Judul
Buku : Soe
Hok Gie, Catatan Seorang Demonstran
Penyunting
: Ismid Hadad, Fuad Hashem, Aswab Mahasin, Ismet Nasir dan Daniel
Dhakidae
Penerbit
: Pustaka LP3ES Indonesia
Terbit
: VII, Mei 2005
Tebal
: xx+385 halaman

Menurut Harsja W Bachtiar,
para mahasiswa merupakan suatu golongan yang boleh dikatakan baru di Indonesia
tetapi dalam sejarah perkembangannya yang masih amat singkat, banyak sekali
yang telah terjadi sebagai akibat kegiatan atau tindakan-tindakan mereka.
Banyak dari mahasiswa dari pemuda-pemudi Indonesia (yang menjadi mahasiswa di
lembaga-lembaga pendidikan tinggi) ini ikut serta menjalankan peranan penting
dalam gerakan politik yang akhirnya menyebabkan kehancuran struktur masyarakat
jajahan.

*DATA TERSIMPAN*

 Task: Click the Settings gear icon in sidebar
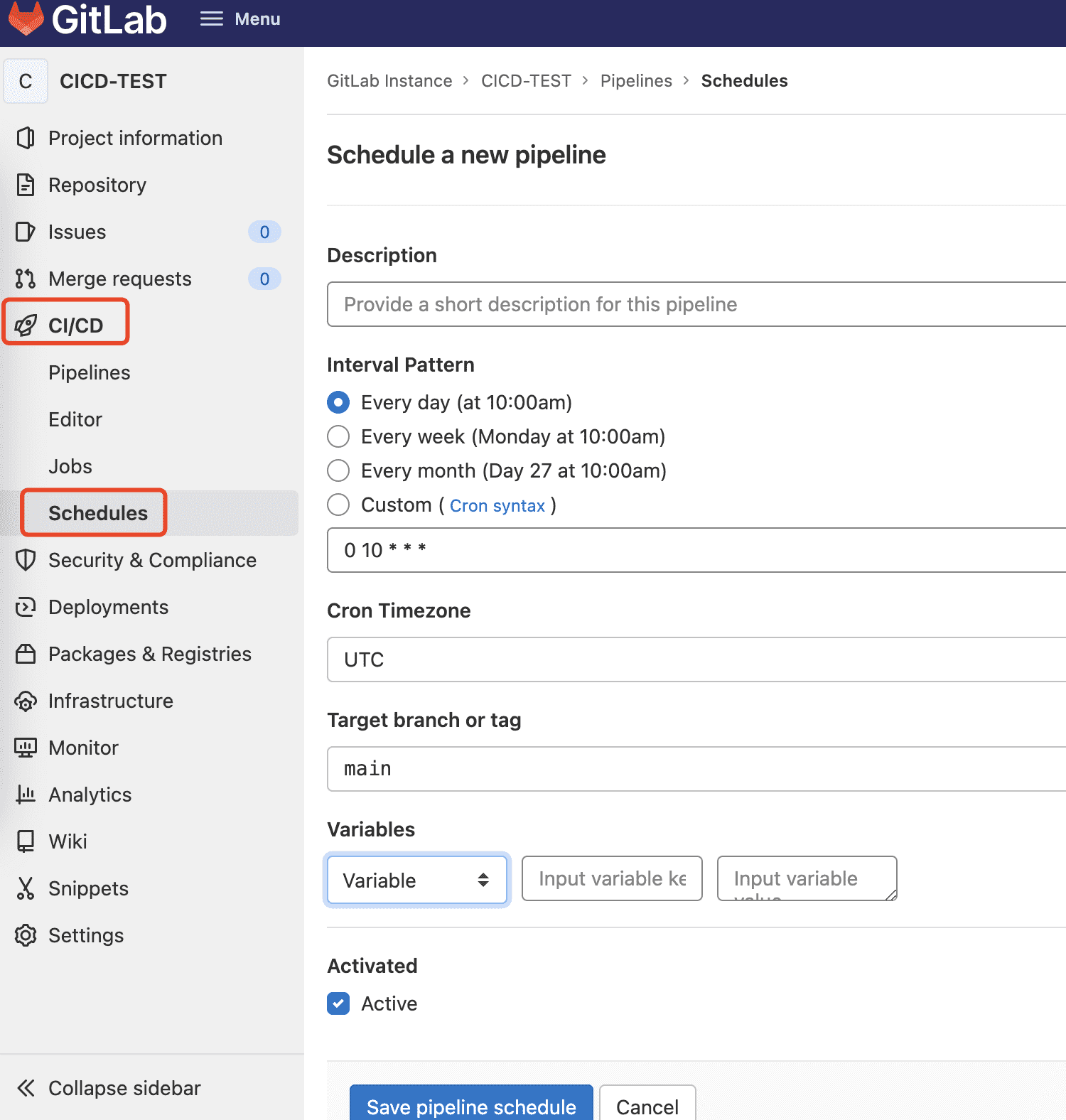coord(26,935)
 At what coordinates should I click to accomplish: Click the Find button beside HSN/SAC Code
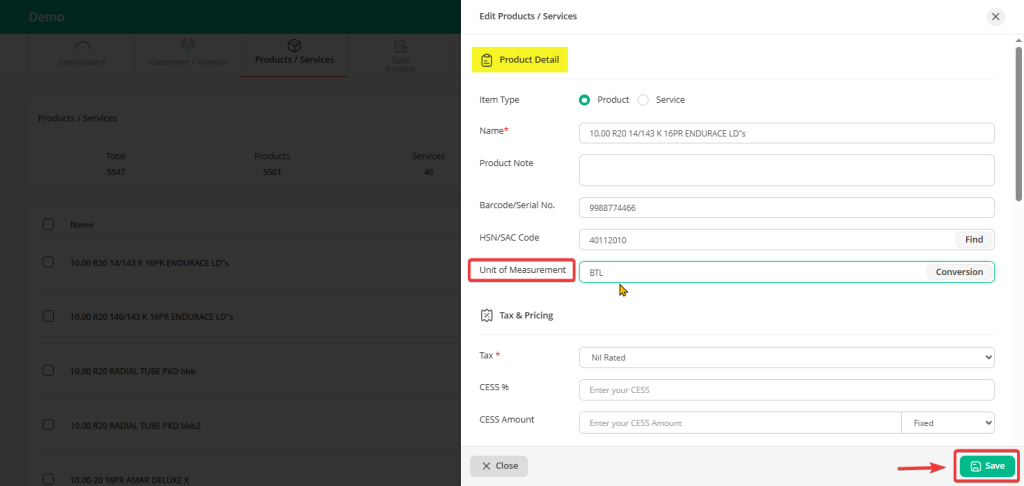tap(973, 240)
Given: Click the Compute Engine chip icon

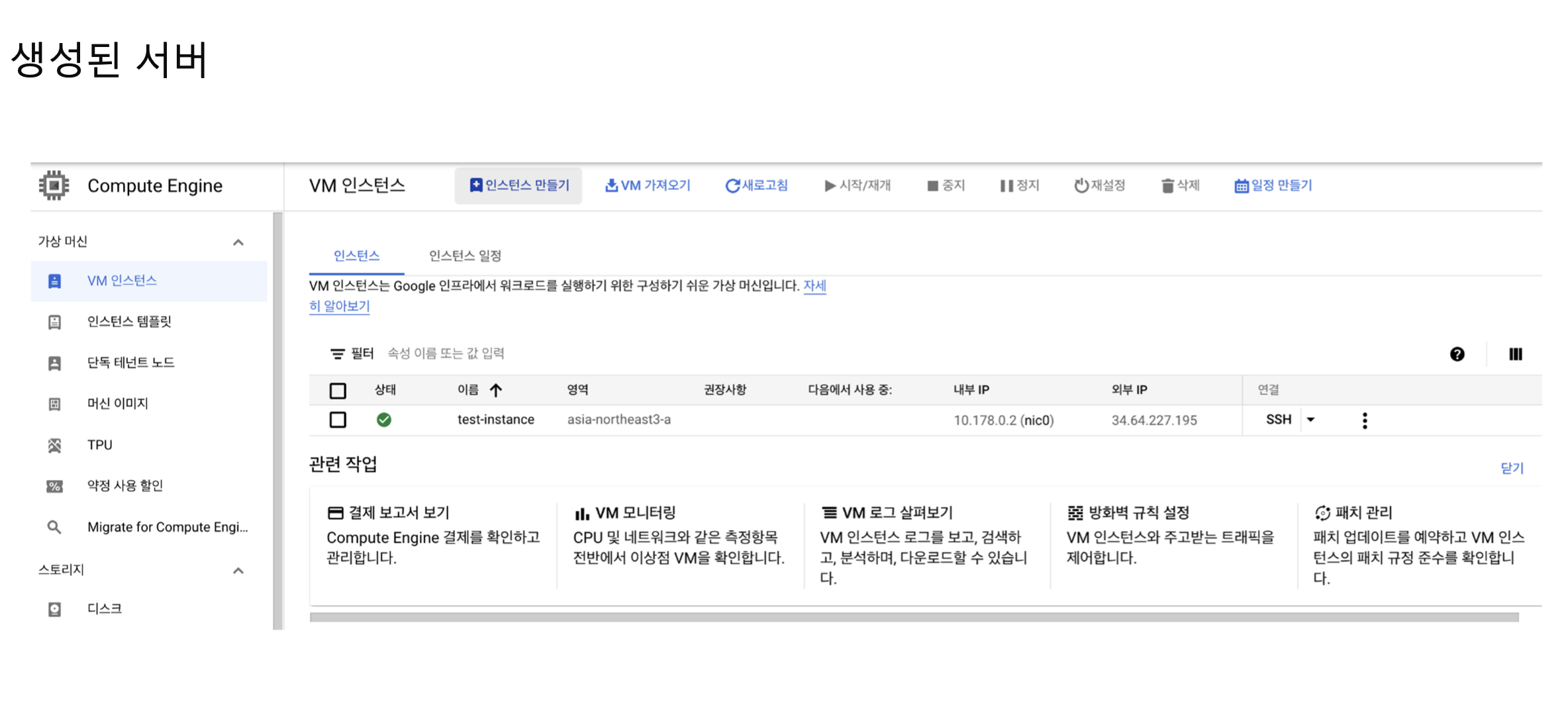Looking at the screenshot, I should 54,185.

*DAFTAR TUGAS*
A: Tukar "golongan" dengan "kelompok" lalu tulis ulang bagian kutipan teks yang dimulai dari kata-kata "Menurut Harsja W" dan berhenti setelah "atau tindakan-tindakan mereka.".
B: Sajikan baris-baris rekaman sebagai tabel Markdown dengan kolom "No" dan "Baris". Mulailah dari baris yang memuat "At what coordinates" dan lanjutkan sampai akhir rekaman, tanpa baris kosong dan tanpa gambar.

*JAWABAN TUGAS*
A:
Menurut Harsja W Bachtiar,
para mahasiswa merupakan suatu kelompok yang boleh dikatakan baru di Indonesia
tetapi dalam sejarah perkembangannya yang masih amat singkat, banyak sekali
yang telah terjadi sebagai akibat kegiatan atau tindakan-tindakan mereka.

B:
| No | Baris |
|---|---|
| 1 |  At what coordinates should I click to accomplish: Click the Find button beside HSN/SAC Code |
| 2 | tap(973, 240) |
| 3 | Given: Click the Compute Engine chip icon |
| 4 | Looking at the screenshot, I should 54,185. |